3. Reflect on the emotions of yourself and others for a better understanding.

Think about the effect of emotion on your choices and how you act. Try to understand what emotions could cause people to react the way they do.

  • What is affecting the mood of this person? What makes your feelings different from theirs?
  • It is easier to understand how emotions cause people to think and act when you reflect on such problems.

4. Seek feedback.

Find out how your family, friends, and co-workers rate your emotional intelligence. For instance, ask about how you handle disagreements and challenges. Ask about how well you adjust to situations and how empathetic you are.

  • It won’t always be what you’d like to hear, but it is almost always what you need to.

Strong communication skills are essential for emotional intelligence. Knowing what to say or write and when to deliver information is crucial for building strong relationships. For example, as a manager in a work environment, communicating expectations and goals is necessary to keep everyone on the same page. Source: indeed.com

What to avoid

Those with a high EQ very rarely display the following traits, something for you to be mindful of.
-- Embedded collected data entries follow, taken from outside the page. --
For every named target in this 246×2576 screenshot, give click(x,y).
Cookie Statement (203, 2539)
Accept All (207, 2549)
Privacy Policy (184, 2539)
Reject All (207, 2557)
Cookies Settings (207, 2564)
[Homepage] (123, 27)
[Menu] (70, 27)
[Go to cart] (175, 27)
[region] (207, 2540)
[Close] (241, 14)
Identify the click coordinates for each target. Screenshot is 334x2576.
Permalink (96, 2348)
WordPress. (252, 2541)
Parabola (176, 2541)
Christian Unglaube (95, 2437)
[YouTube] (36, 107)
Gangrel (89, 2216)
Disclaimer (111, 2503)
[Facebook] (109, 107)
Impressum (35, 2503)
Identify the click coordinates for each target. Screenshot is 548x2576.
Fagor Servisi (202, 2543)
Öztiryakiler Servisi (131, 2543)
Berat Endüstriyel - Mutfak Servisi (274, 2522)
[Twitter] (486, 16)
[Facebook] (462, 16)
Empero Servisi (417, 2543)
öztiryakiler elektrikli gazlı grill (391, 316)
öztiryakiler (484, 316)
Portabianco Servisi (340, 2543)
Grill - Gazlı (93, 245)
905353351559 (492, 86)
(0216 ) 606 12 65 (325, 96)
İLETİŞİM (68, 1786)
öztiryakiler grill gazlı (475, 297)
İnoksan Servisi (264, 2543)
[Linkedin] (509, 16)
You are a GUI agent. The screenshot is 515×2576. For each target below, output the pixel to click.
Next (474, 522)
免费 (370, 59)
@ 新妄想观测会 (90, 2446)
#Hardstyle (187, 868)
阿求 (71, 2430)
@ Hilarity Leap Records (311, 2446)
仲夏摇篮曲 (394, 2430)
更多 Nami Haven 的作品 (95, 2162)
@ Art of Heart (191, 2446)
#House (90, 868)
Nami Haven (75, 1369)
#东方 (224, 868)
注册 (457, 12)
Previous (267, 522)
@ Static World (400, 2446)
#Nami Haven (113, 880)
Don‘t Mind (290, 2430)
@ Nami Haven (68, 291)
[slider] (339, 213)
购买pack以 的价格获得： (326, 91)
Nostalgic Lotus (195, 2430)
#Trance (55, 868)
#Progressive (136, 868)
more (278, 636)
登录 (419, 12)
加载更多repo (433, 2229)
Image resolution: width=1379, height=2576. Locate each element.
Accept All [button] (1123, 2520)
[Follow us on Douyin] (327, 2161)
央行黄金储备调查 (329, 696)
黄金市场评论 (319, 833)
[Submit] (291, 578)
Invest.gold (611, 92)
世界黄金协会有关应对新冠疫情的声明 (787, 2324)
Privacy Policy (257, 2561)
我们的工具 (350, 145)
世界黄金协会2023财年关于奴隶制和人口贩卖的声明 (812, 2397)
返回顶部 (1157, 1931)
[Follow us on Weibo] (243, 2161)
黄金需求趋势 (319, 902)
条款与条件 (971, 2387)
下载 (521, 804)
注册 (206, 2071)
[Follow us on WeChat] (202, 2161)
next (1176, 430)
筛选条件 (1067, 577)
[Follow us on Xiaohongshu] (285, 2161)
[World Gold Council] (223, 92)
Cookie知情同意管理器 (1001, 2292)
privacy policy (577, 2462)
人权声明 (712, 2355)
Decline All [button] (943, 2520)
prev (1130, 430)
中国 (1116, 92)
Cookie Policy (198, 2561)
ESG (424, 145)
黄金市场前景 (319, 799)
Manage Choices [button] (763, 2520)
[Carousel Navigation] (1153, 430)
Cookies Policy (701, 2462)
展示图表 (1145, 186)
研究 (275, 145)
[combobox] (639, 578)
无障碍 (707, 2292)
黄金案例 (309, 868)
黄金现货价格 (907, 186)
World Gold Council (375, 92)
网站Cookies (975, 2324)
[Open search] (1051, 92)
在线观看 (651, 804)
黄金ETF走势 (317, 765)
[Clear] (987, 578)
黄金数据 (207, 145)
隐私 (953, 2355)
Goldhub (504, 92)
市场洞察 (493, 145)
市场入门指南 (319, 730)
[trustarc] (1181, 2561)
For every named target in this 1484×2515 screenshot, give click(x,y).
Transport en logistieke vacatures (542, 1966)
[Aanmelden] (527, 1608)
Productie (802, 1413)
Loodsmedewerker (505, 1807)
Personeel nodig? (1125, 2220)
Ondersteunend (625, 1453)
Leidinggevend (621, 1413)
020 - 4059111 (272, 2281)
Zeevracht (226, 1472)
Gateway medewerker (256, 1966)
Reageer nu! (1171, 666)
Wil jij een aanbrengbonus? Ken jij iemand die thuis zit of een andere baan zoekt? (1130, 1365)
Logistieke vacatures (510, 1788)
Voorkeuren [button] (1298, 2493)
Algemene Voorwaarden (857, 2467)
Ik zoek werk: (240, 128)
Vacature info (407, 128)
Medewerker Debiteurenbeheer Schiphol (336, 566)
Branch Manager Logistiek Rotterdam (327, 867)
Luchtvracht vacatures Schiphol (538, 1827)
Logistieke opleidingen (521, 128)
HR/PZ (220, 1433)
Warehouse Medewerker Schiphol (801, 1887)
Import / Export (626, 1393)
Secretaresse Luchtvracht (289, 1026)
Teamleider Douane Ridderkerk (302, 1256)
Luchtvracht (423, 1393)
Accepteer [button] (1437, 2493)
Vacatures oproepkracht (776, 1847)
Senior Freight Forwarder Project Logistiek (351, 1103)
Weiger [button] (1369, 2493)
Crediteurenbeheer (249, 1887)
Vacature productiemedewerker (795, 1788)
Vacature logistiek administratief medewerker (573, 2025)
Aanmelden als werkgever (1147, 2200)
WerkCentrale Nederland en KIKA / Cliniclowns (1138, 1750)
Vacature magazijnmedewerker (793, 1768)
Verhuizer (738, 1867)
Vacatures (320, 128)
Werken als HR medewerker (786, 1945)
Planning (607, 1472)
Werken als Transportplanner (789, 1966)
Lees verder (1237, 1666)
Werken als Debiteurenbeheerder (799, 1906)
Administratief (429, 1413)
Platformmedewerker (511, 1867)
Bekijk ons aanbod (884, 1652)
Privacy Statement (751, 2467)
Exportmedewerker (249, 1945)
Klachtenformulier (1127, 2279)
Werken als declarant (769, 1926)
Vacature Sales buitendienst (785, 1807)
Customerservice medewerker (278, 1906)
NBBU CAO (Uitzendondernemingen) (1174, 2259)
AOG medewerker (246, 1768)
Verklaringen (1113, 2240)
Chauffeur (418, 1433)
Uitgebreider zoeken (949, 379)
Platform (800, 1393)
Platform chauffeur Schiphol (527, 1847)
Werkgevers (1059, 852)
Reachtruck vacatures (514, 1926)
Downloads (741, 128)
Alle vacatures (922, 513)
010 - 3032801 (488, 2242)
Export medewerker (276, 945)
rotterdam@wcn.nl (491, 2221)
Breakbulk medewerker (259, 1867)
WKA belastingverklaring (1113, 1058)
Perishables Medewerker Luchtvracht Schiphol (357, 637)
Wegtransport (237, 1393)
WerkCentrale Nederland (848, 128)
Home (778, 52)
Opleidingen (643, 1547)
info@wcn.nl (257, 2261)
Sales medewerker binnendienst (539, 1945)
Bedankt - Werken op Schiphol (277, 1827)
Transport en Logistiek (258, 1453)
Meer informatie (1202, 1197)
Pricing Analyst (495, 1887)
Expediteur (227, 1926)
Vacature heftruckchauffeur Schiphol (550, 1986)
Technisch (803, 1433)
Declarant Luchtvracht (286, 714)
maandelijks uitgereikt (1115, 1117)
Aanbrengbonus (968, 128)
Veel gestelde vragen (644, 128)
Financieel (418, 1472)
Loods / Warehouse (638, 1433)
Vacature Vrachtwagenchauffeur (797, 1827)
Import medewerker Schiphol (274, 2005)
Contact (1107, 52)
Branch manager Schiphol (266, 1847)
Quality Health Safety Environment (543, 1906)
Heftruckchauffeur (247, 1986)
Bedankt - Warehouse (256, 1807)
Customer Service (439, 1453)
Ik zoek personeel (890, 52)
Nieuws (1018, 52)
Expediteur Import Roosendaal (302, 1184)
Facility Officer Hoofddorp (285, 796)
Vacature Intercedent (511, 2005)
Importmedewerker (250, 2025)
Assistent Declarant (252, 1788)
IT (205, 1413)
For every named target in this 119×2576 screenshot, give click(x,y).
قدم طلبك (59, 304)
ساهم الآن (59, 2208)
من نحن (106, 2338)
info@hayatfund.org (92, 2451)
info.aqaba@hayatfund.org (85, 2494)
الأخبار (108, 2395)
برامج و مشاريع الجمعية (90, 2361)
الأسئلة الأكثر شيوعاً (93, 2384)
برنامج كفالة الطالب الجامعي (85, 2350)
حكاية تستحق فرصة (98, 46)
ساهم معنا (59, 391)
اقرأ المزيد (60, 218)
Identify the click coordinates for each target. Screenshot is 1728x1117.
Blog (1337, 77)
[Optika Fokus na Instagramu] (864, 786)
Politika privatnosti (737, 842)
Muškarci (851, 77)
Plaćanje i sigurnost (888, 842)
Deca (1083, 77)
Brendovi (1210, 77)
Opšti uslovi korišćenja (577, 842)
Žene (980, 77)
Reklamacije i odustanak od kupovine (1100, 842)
  • Drama. Emotionally intelligent people listen, offer sound advice and extend empathy to those who need it but they don't permit others' lives and emotions to effect or rule their own.
  • Complaining. Complaining implies two things – one, that we are victims, and two, that there are no solutions to our problems. Rarely does an emotionally intelligent person feel victimized, and even more infrequently do they feel that a solution is beyond their grasp. So instead of looking for someone or something to blame, they think constructively and dissolve the solution in private.
  • Negativity. Emotionally intelligent people have the ability to curb cynical thoughts. They acknowledge that negative thoughts are just that – thoughts – and rely on facts to come to conclusions as well as being able to silence or zone out any negativity.
  • Dwelling on the past. Those with high emotional intelligence choose to learn from the mistakes and choices they have made and instead of dwelling on the past are mindful to live in the now.
  • Selfishness. Whilst a degree of selfishness is required to get ahead in life, too much can fracture relationships and cause disharmony. Try to avoid being overly selfish and consider others needs.
  • Giving in to peer pressure. Just because everyone else does something, they don't feel compelled to follow suit if they don't want to. They think independently, and never conform just to please other people.
  • Being overly critical. Nothing destroys a person's morale faster than being overly critical. Remember that people are only human and have the same motivations (and limitations) as you. Take the time to understand another person then communicate the change you want to see.

By understanding and successfully applying emotional intelligence, you too can reach your full potential and achieve your goals.  Source: rochemartin.com

Studies show that people with high emotional intelligence enjoy superior mental health, professional performance, and leadership qualities. It’s a key to having great relationships and achieving your objectives.

Work to increase your emotional intelligence. When you do, you can realize your full potential and be successful in life.